取适当量的裂解液，使用前数分钟内加入蛋白酶抑制剂混合液（货号：PR20032 / PR20016），用于磷酸化相关检测需要添加磷酸酶抑制剂混合液（货号：PR20015）。

a. 瓶内裂解法（效果最佳）：适用于所有的贴壁细胞

（1）吸净培养基，用预冷的PBS清洗细胞表面2遍（动作轻柔，防止细胞脱落），尽可能吸取残留的PBS。

（2）在冰上按每1000万细胞加入1 mL预冷的裂解液（裂解液在使用前添加新鲜的蛋白酶抑制剂混合物）于细胞瓶、培养板或培养皿中，用移液管吹散贴壁的细胞，对于贴壁紧的细胞也可使用细胞刮收集，收集裂解液，在冰上放置30 min，期间每10 min上下颠倒混匀一次。

b. 离心法：适用于悬浮细胞和药物处理过的细胞

（1）使用细胞刮收集细胞悬液（连同培养基一起收集），4℃，500 g离心5 min，收集沉淀，沉淀用预冷的PBS洗涤两遍，收集细胞沉淀，尽可能吸取残留的PBS。

（2）按每1000万细胞加入1 mL预冷的裂解液，在冰上放置30 min，期间每10 min上下颠倒混匀一次。

注意：

（1）细胞的收集优先使用瓶内裂解法处理，瓶内裂解法可以有效的防止细胞在离心过程中破碎，能有效地提高总蛋白得率，同时也能保留细胞外基质（ECM）。

（2）对于药物处理过的贴壁细胞则推荐使用离心法收集，因为药物处理过的细胞往往贴壁不牢，在PBS清洗阶段容易丢失。

（3）一些细胞粘度高（HEK-293）和密度高的悬浮细胞（Jurkat、K-562等）在加入细胞裂解液后容易形成絮状物，此时应及时的使用超声破碎仪将其打散。

（4）用于 Western Blot、IP、ELISA 等实验的样品推荐使用超声波对样品进行辅助破碎，用于Co-IP的样品尽量避免使用超声处理样本。

2. 对于动物组织样品

取适当量的裂解液，使用前数分钟内加入蛋白酶抑制剂混合液（货号：PR20032 / PR20016），用于磷酸化相关检测需要添加磷酸酶抑制剂混合液（货号：PR20015）。取新鲜的动物组织，用预冷的PBS洗净组织块上附着的脂肪和血液等杂质，用滤纸吸干水分后称重。

a. 液氮研磨法：将剪碎的组织块在研钵中加入液氮，快速研磨至细粉状，转移至EP管中，按每100 mg组织加1 mL预冷的裂解液，使用移液器上下吹打混匀，直至完全溶解。

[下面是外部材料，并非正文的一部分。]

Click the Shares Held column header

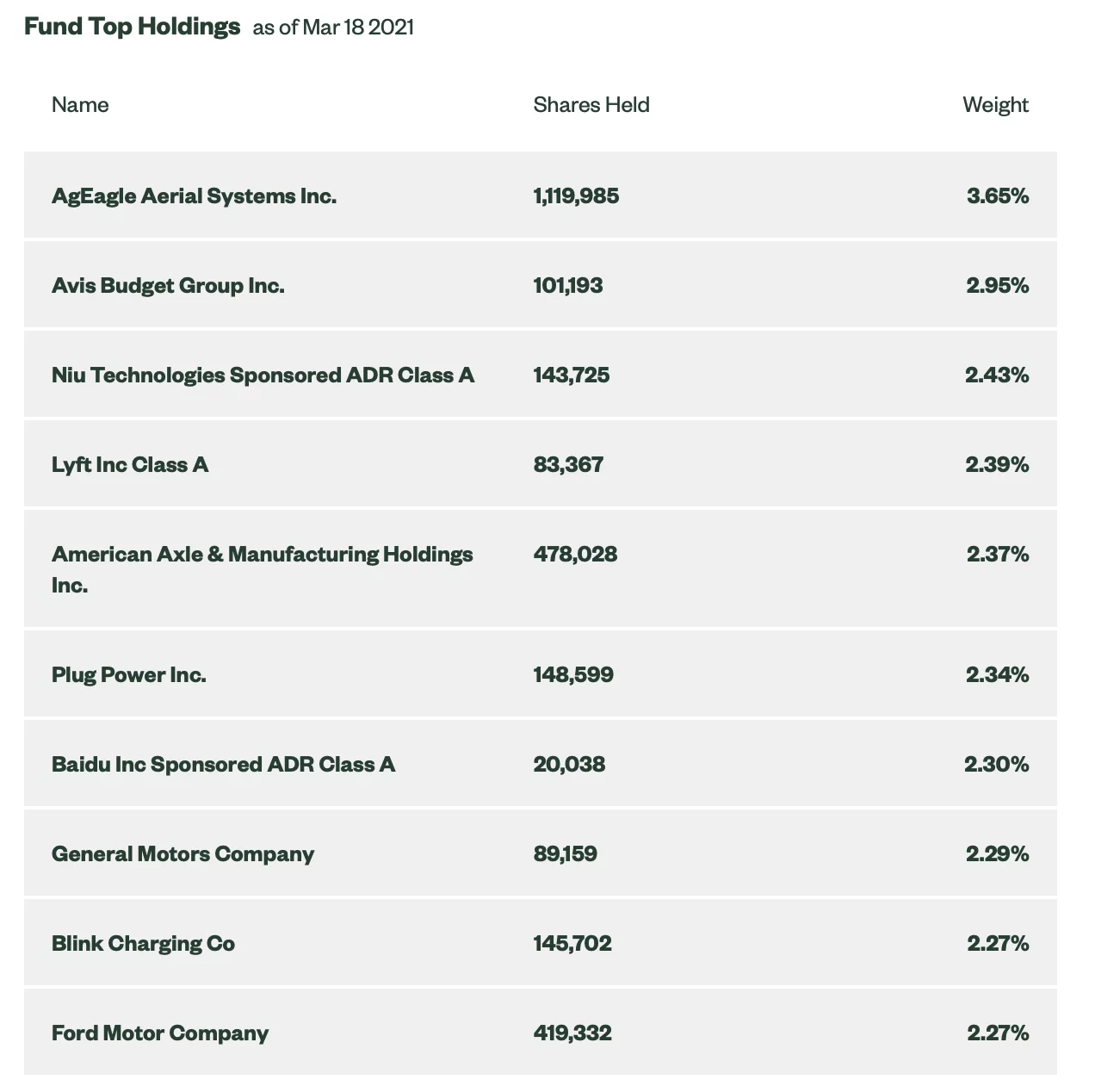pyautogui.click(x=591, y=105)
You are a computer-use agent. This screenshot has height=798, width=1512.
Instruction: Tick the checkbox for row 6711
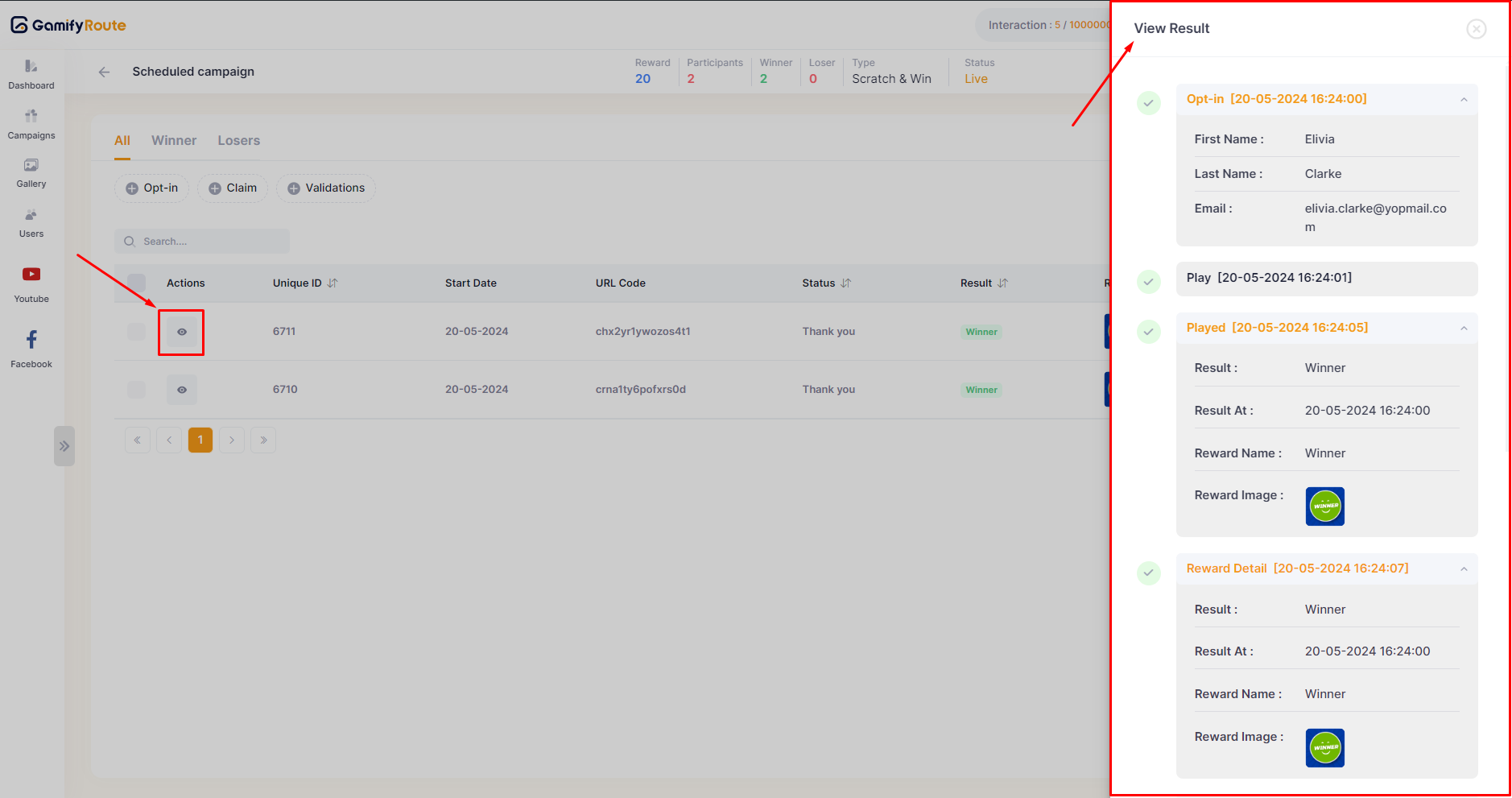click(137, 332)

b. 冷冻研磨机法：提前开启冷冻研磨机预冷，将吸干水分的组织样本剪成1-2 mm左右的小块，按照每管100 mg分装到2 mL离心管，同时每管加入1粒5 mm的研磨珠。将离心管和适配器放入液氮里浸泡速冻。将离心管和适配器转移到冷冻研磨机，使用65HZ研磨45秒，如果研磨效果不理想可中断15秒后重复研磨一次。每管加1 mL预冷的裂解液，使用移液器上下吹打混匀，直至完全溶解。

c. 匀浆法：在离心管中将组织块剪碎，然后在冰上，按每100 mg组织加1 mL预冷的裂解液。将样品转移到合适大小的预冷玻璃匀浆器中，在冰浴条件下对样品匀浆30-50次至充分裂解。

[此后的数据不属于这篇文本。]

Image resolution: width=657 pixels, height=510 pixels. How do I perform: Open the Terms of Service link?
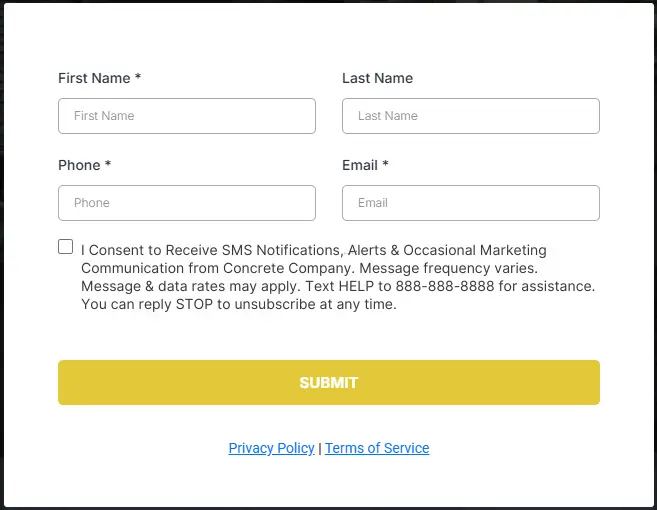coord(377,448)
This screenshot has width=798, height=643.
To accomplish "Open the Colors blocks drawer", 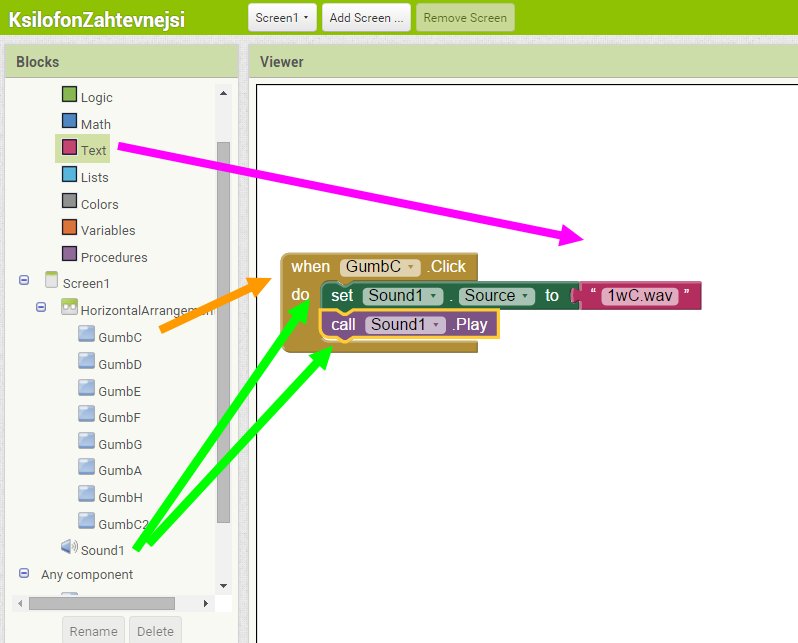I will pyautogui.click(x=99, y=204).
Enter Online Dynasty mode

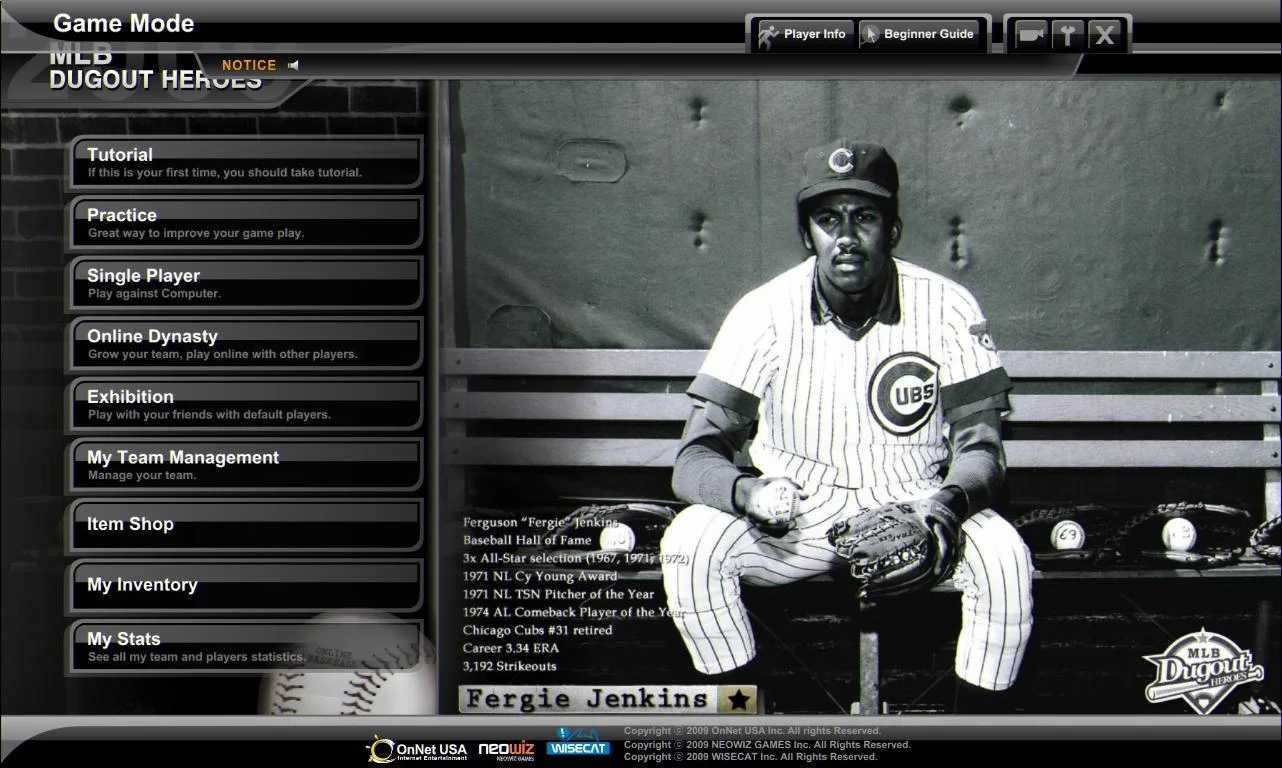pyautogui.click(x=246, y=344)
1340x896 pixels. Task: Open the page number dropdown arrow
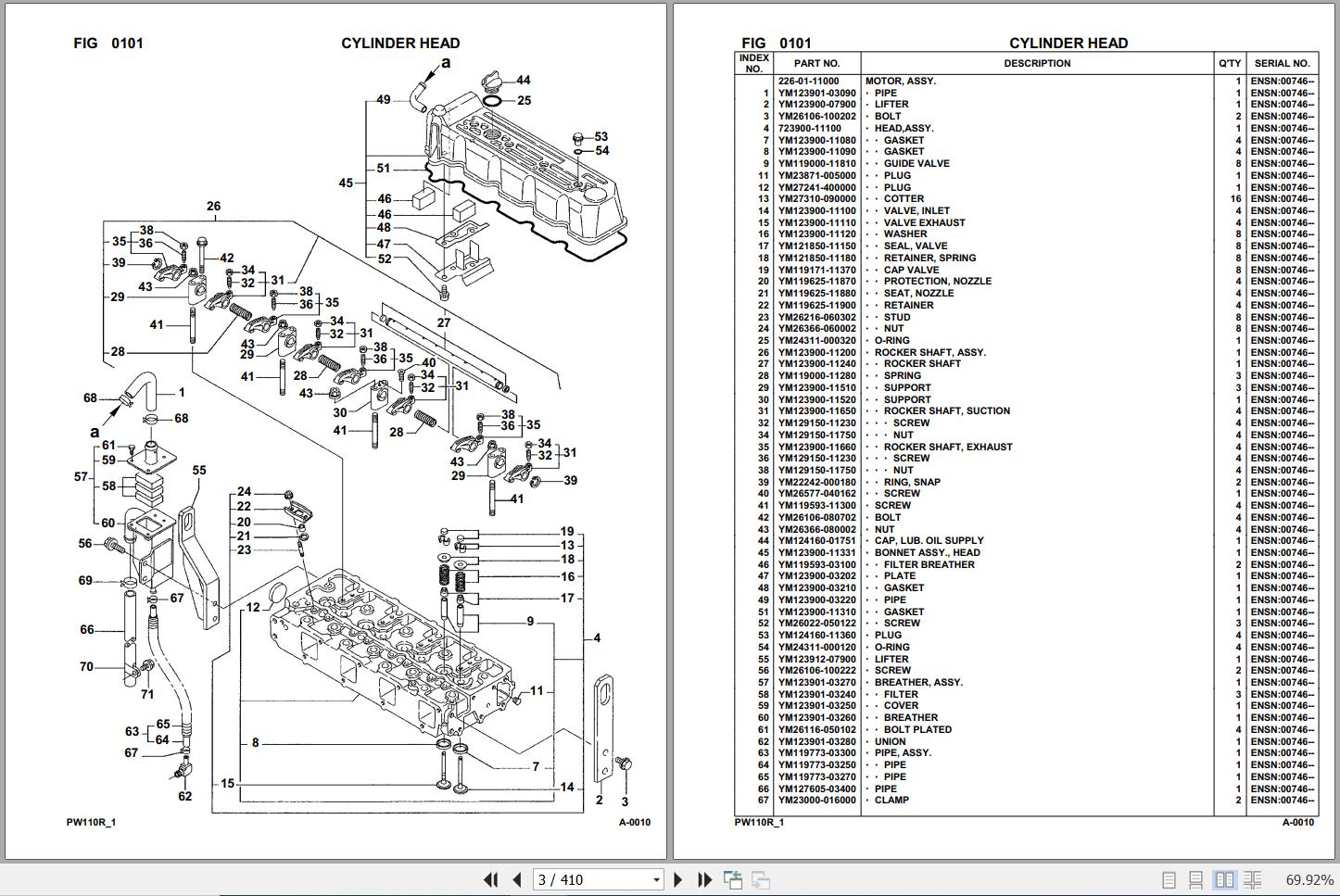coord(656,880)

鉴定方法：取20 uL匀浆30次后的组织样品加入等体积的0.4%台盼蓝溶液，混匀，在显微镜下观察台盼蓝溶液染色阳性（蓝色）细胞数目的比例，当阳性（蓝色）细胞破碎达到100%即说明裂解充分。 若阳性（蓝色）细胞比例未达到100%，适当增加匀浆次数，随后按照同样的方法使用台盼蓝溶液进行鉴定。

 注意：

（1）优先推荐选用液氮研磨法和冷冻研磨机法，其破碎效果最佳；其次推荐使用匀浆法，匀浆法易产生热量，加快降解。

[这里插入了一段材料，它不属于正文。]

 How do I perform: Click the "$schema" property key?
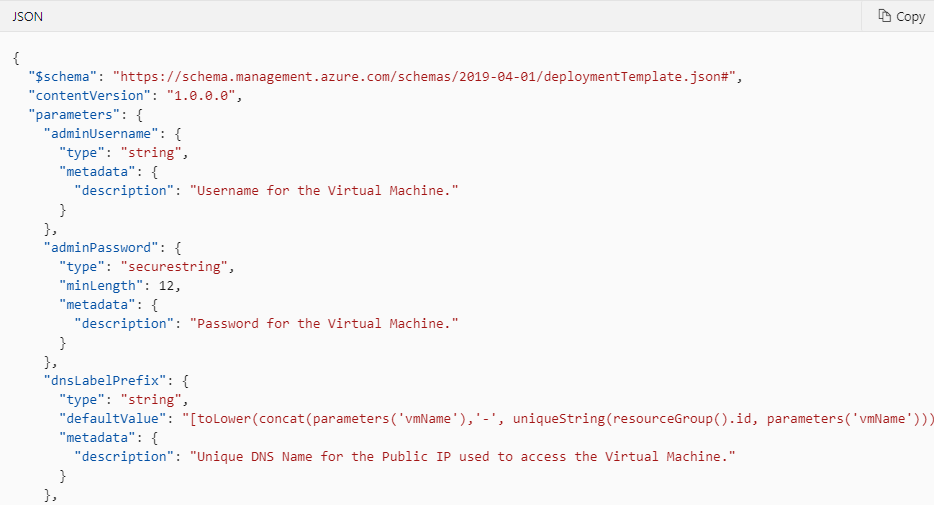63,77
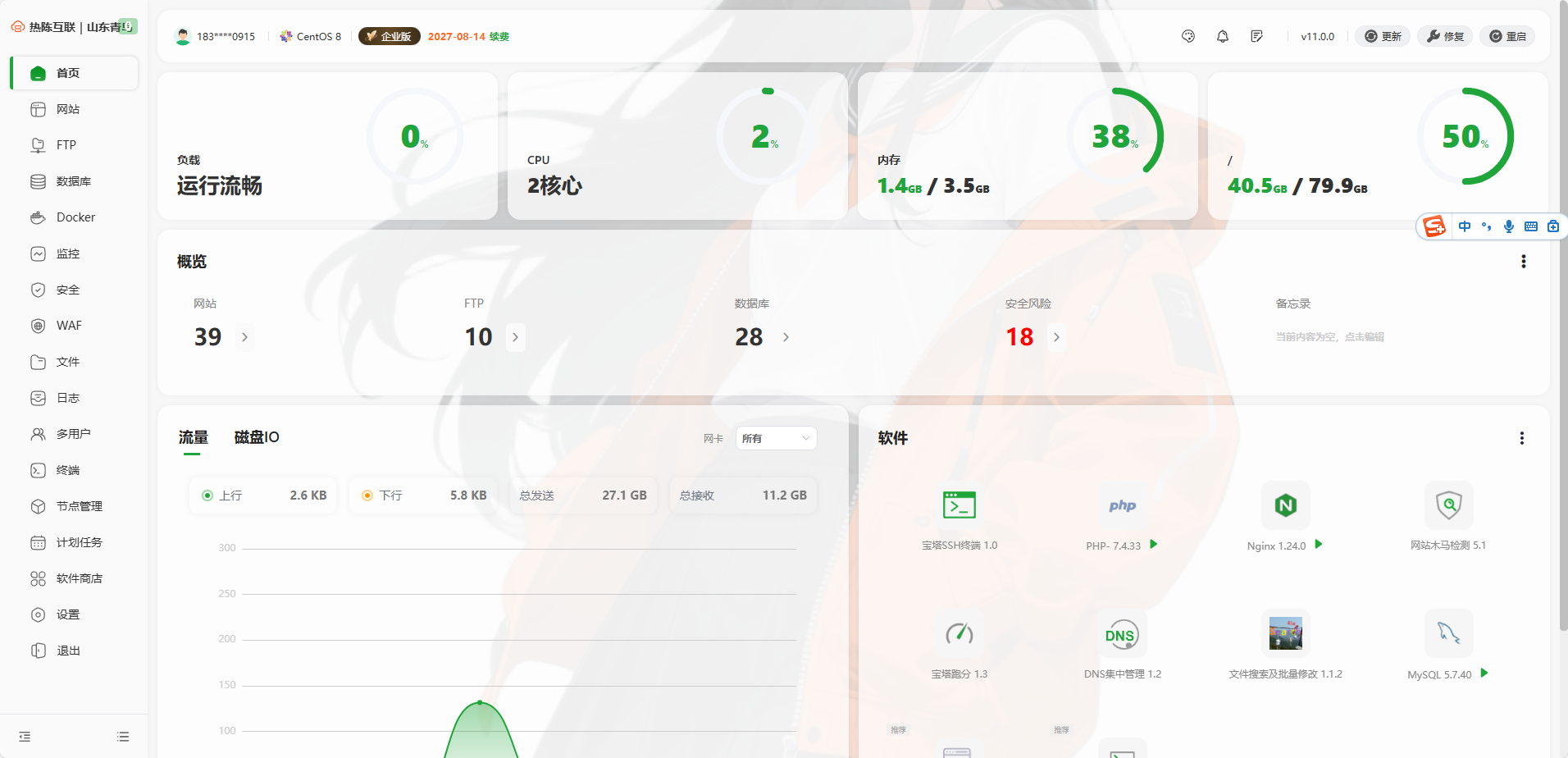Click the DNS集中管理 icon
This screenshot has height=758, width=1568.
point(1121,634)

（2）使用冷冻研磨机法对液氮速冻过的样本进行破碎，对离心管的材质要求比较高，需选用专用的离心管。

（3）用于 Western Blot、IP、ELISA 等实验的样品推荐使用超声波对样品进行辅助破碎，用于Co-IP的样品尽量避免使用超声处理样本。

3. 对于植物、细菌等其它类型样本：具体步骤请参照文献或资料中特定样本相应的通用操作进行。